The actual creation of Bitcoin is still somewhat mysterious. as the nominal inventor, Satoshi Nakamoto, could be an individual or a collective. However, the timing of the first crypto coin is not in doubt, as the hexadecimal code of the genesis block had an embedded message. This was an encrypted version of a headline from the 3rd January 2009 edition of UK daily newspaper the Times, which referenced the bank bailout given to the United Kingdom’s banks.

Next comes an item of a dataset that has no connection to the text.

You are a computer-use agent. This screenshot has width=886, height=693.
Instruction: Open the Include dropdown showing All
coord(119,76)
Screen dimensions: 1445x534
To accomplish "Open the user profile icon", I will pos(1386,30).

The message is particularly fitting because when decoded, it reads: “The Times 03/Jan/2009 Chancellor on brink of second bailout for banks.” This put the revolutionary nature of Bitcoin into stark relief from the very beginning. The concurrent global recession and subsequent central bank interventions in many different countries provided the perfect backdrop for the unveiling of a new concept that aimed to create a completely unique global economic trading platform.
The actual creator of Bitcoin remains unknown, as Nakamoto went silent soon after the first cryptocurrency hit the public domain. Even today, after several figures have claimed to be Nakamoto and numerous conspiracy theories have bounced around the Internet, no one really knows the truth.

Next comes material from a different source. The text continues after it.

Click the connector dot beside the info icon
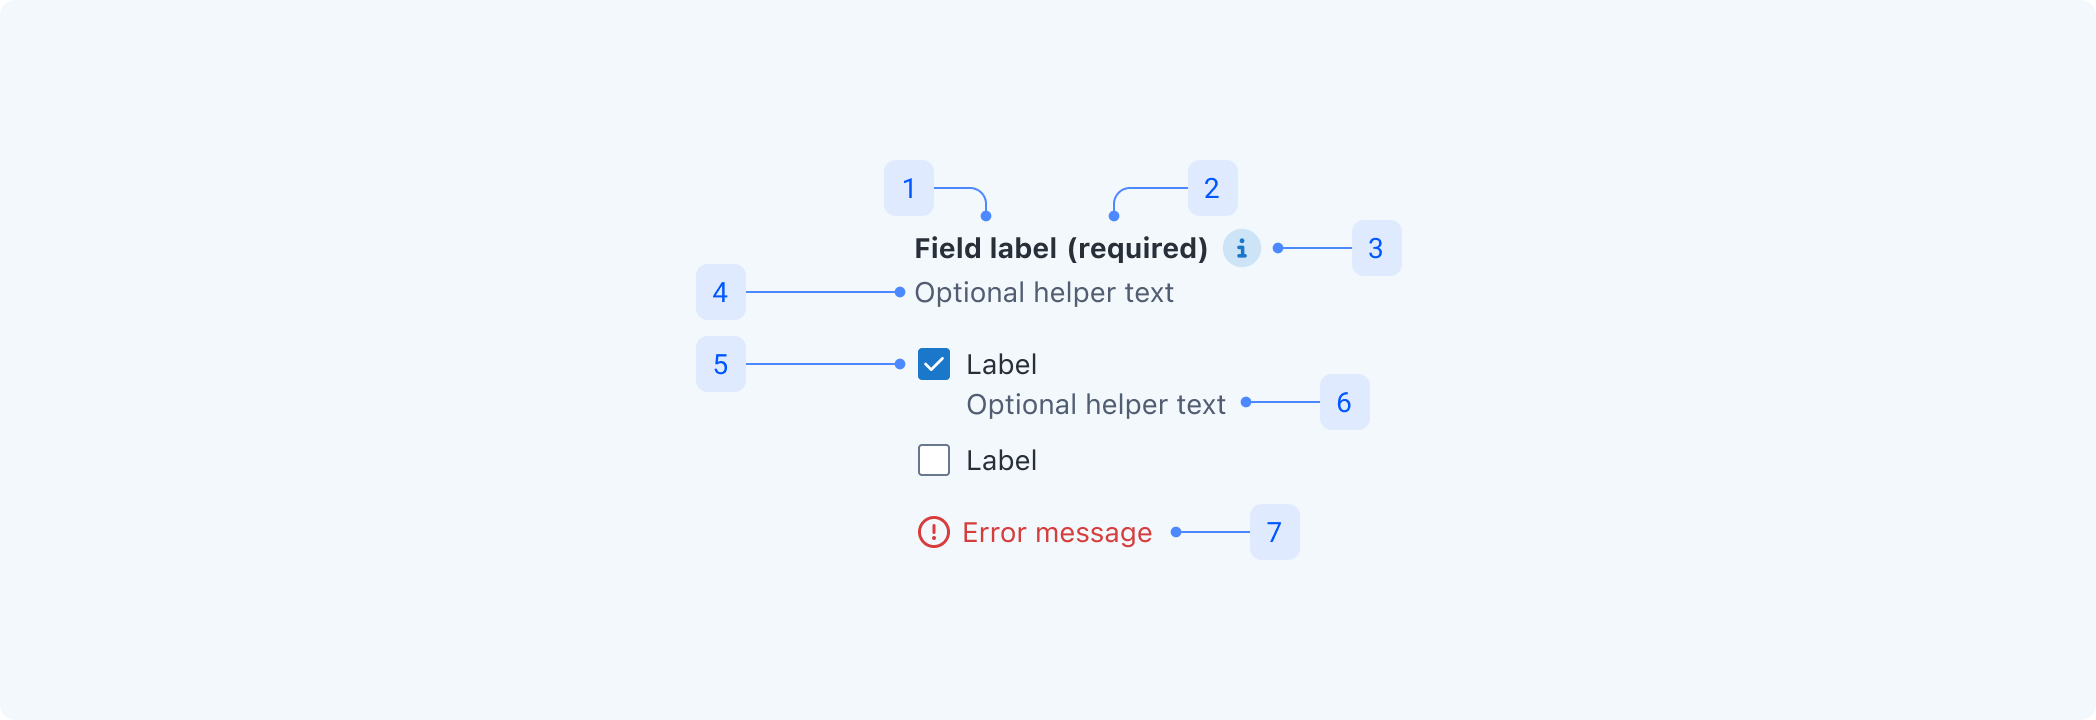 (x=1276, y=248)
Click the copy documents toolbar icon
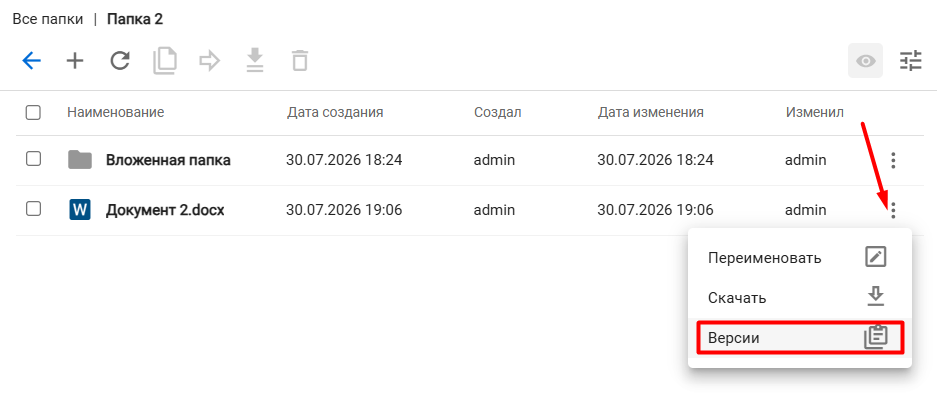The image size is (937, 395). tap(165, 61)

Those familiar with the way that Bitcoin works will know that “mining” is an essential element of the process and a key factor in the original cryptocurrency’s success. Anyone with a powerful enough computer can theoretically mine Bitcoin, but this was much easier in the early days. The rewards were far higher, and the difficulty of mining was much less than it is today.
As exchanges were set up and Bitcoin trading became more commonplace, mining difficulties rose greatly, and today, application-specific integrated circuits (ASIC) mining hardware is the basic requirement. By the end of 2013, a Gigahash of mining occurred for the first time. At present, this has increased even more, and Bitcoin mining hardware across the world uses as much energy as a small country or an international manufacturing sector.
Bitcoin’s first recorded trading price showed up on trading platform bitcoinmarket.com. The platform no longer exists, but on 17th March 2010, it valued Bitcoin at $0.003 (£0.0024). Recent figures hitting the sub-$4,000 (£3,142) mark means an increase of nearly 128,000,000% in value over ten years. Satoshi Nakamoto’s genesis block earned the creator 50 Bitcoin, which today would be worth around $200,000 (£157,100). At high points last year, this could have been worth almost five times more.
The price swings over the last year have shown how much room there for Bitcoin and similar digital currencies for CFD traders to make their mark. Even though Bitcoin mining will continue, it will slow even more over the coming years, and eventually, the maximum figure of 21 million Bitcoin will release. Already, 80% of the total is in existence, and although some think that it will take as long as 100 years to mine the last Bitcoin, one can never underestimate updated technology.
For CFD traders, this all adds up to one of the most interesting and exciting areas to take a position on, and the ups and downs of the last year proved the point for anyone still in doubt. After only ten years, Bitcoin has achieved its aim of revolutionising international money markets and economic trading systems, so it really is anyone’s guess as to what will happen over the next decade.
One thing is for sure, however: CFD traders can take advantage of the ever-changing nature of cryptocurrency transactions and the almost unlimited scope of applications for the blockchain technology that lies before them.